The book contends, rightly so, that the U.S. Navy was the prime reason why we won the war in the Pacific. Without control of the sea (and the air from the aircraft carriers), the U.S. would never have been able to wrest control of the Pacific islands from Japan. The Marines did a lot of the ground fighting – they were helped at significant times by the Army, but for some reason the Army never received the attention that it deserved. Hopkins does give credit to the Army, but I think hesitantly. I say hesitantly because he rightly criticizes MacArthur’s insistence on conquering the Southwest Pacific because that took away resources from the main effort in the Central Pacific.
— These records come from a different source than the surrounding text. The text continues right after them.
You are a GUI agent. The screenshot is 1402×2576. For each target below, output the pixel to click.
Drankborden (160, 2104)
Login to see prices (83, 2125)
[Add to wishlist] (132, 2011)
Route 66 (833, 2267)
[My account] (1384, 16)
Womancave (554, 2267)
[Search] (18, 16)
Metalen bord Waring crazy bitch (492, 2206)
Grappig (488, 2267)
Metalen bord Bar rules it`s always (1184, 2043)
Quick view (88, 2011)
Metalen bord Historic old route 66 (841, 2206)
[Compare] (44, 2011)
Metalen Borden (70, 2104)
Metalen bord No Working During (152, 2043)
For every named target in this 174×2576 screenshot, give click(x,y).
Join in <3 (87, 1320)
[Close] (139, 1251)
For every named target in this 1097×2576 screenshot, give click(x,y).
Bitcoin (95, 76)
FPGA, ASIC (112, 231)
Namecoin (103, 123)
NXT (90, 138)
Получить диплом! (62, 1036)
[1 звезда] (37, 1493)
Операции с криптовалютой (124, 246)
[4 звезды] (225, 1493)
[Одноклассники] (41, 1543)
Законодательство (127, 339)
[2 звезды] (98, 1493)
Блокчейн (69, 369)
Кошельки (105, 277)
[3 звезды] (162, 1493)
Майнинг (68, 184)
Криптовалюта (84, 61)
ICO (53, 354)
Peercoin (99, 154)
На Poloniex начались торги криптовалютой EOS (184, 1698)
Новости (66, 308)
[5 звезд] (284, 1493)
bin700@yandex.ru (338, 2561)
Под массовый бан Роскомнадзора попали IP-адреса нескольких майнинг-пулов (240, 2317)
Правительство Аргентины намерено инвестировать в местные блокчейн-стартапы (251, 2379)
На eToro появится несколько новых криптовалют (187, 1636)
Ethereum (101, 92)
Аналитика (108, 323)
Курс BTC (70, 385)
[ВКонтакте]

However, MacArthur’s stubbornness should not take away from the hard fighting the Army (and Australian Army) did in conquering New Guinea and the Philippines.
Hopkins does not hold back on his criticism of MacArthur. He acknowledges MacArthur’s intelligence, but he rightly criticizes MacArthur’s penchant to keep the spotlight on himself. MacArthur rarely gave credit to anyone other than his inner circle of advisors. He also refused to give up on his return to the Phillipines at all costs – even when it became evident that the war could have been shortened if the Phillipines were bypassed. He may have been a good leader as a motivator, but he seemed to be a self-absorbed jerk. Hopkins does not refrain from criticizing pompous jerks in the Navy either – Admiral Ernest King was a master of strategy, but he was very prickly. But, I guess, you can’t have a bunch of nice guys and win wars.
The book is 348 pages with 27 black and white photographs. As a particular strength for readers who are not familiar with Pacific geography, Hopkins scatters maps throughout the text – these include regional and island maps.
The Pacific War by William Hopkins is well worth a look.